The document, “Living in the Light of Christ’s Peace: A Conversation Toward Nuclear Disarmament,” challenges conventional political thinking that possessing nuclear weapons serves as a deterrence to potential attacks from other nuclear powers.
“We can no longer deny or ignore the extremely dangerous predicament of our human family. We are in a new nuclear arms race far more dangerous than the first,” Archbishop Wester said during an online news conference to introduce the pastoral letter Jan. 11.
He explained that he issued the document because two of the country’s three nuclear weapons research facilities — the Sandia and Los Alamos national laboratories — and the largest U.S. repository of nuclear armaments located at Kirtland Air Force Base in nearby Albuquerque are within the archdiocese.
“It’s such an important topic that we really can’t dally,” he said.
Archbishop Wester also said the pastoral letter is not meant to criticize those who work in the nuclear weapons industry or the military, but that it is an invitation to begin conversations that can lead to the abolishment of such weapons in order to protect humanity and the Earth.
The archbishop also pointed to the history of New Mexicans who, after the emergence of nuclear weapons during World War II, began to promote peace, work to abolish such weapons and initiate discussions on alternatives to war preparations.
“I believe that we in the Archdiocese of Santa Fe and beyond are called to live in the light of Christ’s peace and to reflect that light to all,” he said, adding: “I believe that we need to rejuvenate a sustained serious conversation about universal, verifiable nuclear disarmament.”
Archbishop Wester described the document as having practical suggestions for carrying out the conversations that he hopes will lead to disarmament.
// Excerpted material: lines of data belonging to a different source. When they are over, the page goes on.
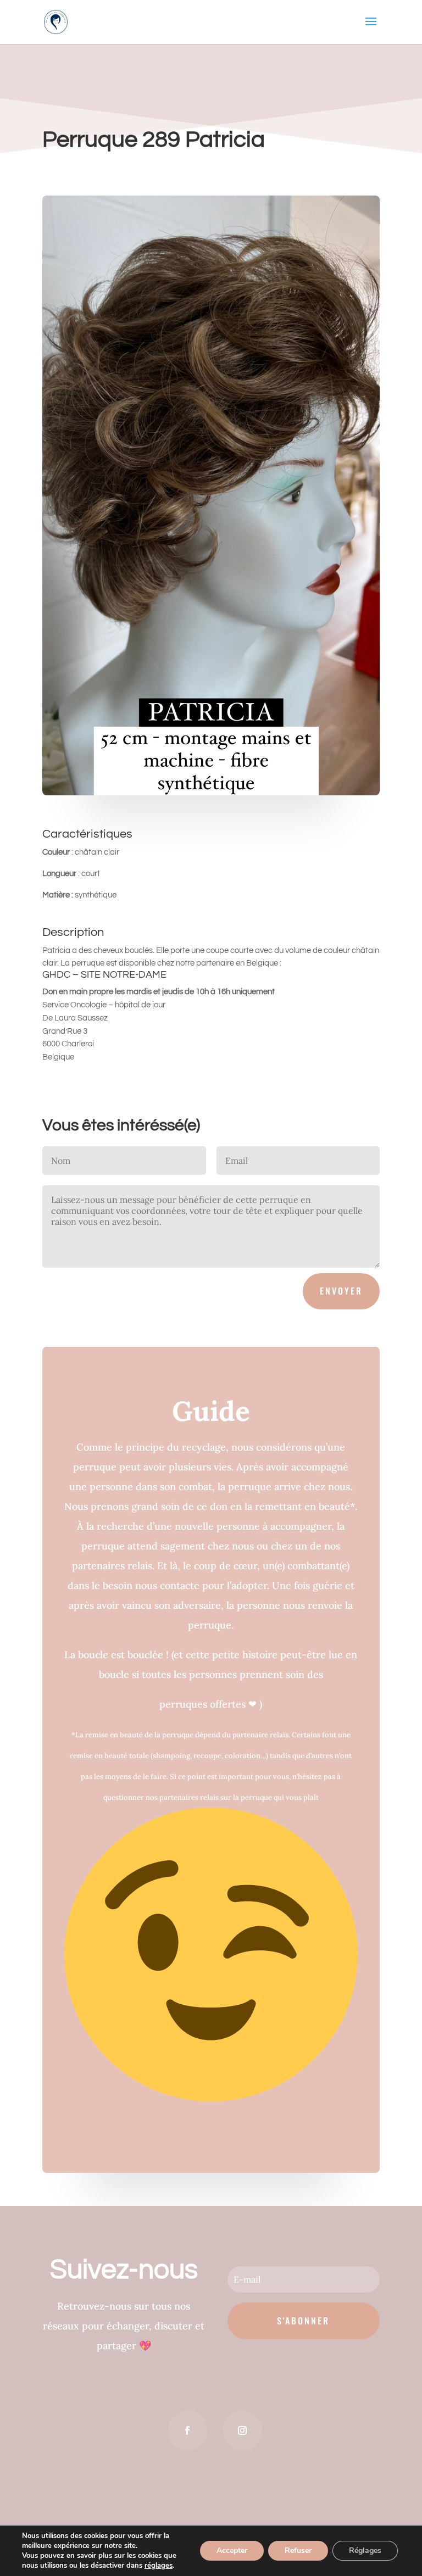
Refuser (298, 2550)
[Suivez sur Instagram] (242, 2430)
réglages (159, 2566)
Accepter (231, 2550)
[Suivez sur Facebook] (187, 2430)
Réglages (365, 2550)
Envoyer (341, 1290)
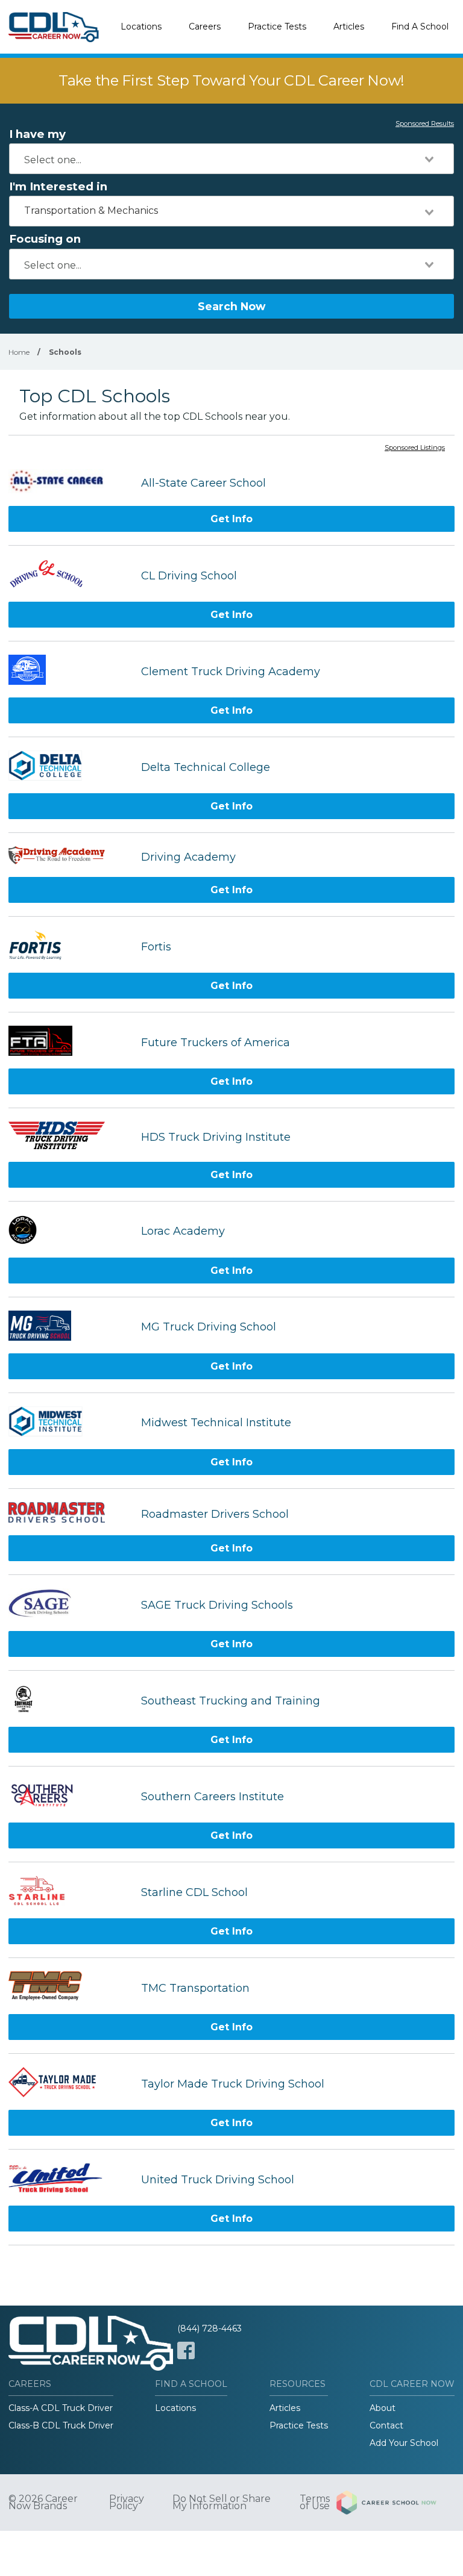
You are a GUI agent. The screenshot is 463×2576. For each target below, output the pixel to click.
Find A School (420, 26)
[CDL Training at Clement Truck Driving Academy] (68, 671)
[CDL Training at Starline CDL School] (68, 1892)
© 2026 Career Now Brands (43, 2502)
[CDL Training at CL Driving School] (68, 575)
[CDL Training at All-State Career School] (68, 482)
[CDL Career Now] (53, 27)
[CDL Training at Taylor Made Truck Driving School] (68, 2083)
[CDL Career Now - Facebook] (186, 2350)
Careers (205, 26)
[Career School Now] (395, 2502)
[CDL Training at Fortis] (68, 946)
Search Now (231, 306)
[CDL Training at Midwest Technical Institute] (68, 1422)
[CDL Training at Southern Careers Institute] (68, 1796)
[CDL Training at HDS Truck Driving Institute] (68, 1136)
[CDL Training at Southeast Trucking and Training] (68, 1700)
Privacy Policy (126, 2502)
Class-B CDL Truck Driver (60, 2425)
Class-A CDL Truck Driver (60, 2408)
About (382, 2408)
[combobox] (231, 158)
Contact (386, 2425)
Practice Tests (277, 26)
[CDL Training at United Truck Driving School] (68, 2179)
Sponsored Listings (415, 448)
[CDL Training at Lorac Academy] (68, 1231)
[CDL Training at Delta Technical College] (68, 767)
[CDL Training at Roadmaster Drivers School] (68, 1514)
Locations (141, 26)
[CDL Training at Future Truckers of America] (68, 1042)
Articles (348, 26)
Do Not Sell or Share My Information (221, 2502)
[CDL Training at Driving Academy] (68, 856)
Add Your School (404, 2442)
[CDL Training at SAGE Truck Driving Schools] (68, 1604)
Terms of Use (315, 2502)
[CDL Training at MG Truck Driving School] (68, 1327)
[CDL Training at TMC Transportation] (68, 1987)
He also invited people to submit their own ideas to achieve such a goal.
He expressed concern for what he said was economic disparity between those in the weapons industry and New Mexicans, largely people of color.
By addressing such concerns and ensuring that people working in the weapons industry can transition to other well-paying jobs that protect the environment and carefully store dangerous radioactive waste, true justice can be realized, he said.
The 52-page pastoral letter cites the words of Pope Francis, who several times during his papacy has urged the world to eliminate nuclear arsenals because of the threat they pose. The archbishop quotes the pope’s statements in speeches in Hiroshima, Japan, the site of the first U.S. atomic bombing in 1945, to diplomats and peace conferences and in his encyclical “Fratelli Tutti, on Fraternal and Social Friendship.”
The document also traces the history of the church’s long-held stance against nuclear weapons beginning with St. John XXIII in “Pacem in Terris” (“Peace on Earth”) in 1963 and continuing through the papacies of St. John Paul VI, St. John Paul II and Pope Benedict.
Archbishop Wester opens with his reflections while visiting Hiroshima with other bishops in 2017 and seeing the oft-depicted dome in the Prefectural Industrial Promotion Hall that remains as a memorial to tens of thousands who died in the Aug. 6, 1945, bombing of the city.
The visit, he explains, led to thinking that such destruction and loss of life should never occur again and that the Santa Fe Archdiocese must play a role in bringing the arms race to an end.
Despite arms control treaties that have reduced nuclear arsenals, Archbishop Wester expresses concern that years of planned weapons modernization among the nuclear powers is contributing to a new arms race.
The pastoral letter also serves as an invitation to readers to review the nonviolent practices of Jesus, who consistently reminded the apostles and his followers who asked if they should call down “hellfire from heaven” against their enemies.
“Even if we do not fully understand Jesus’ commandment, as his followers we have no choice but to try to put his teachings into practice here in New Mexico,” the document says. “To love our enemies means we have to begin the process of ending our preparations to kill them, including our preparations to drop nuclear weapons on them.
“It means seeing every human being as a sister and brother, and doing everything we can not to harm them, but to actively love them, including the people of Russia, China, Iran, North Korea, and others.”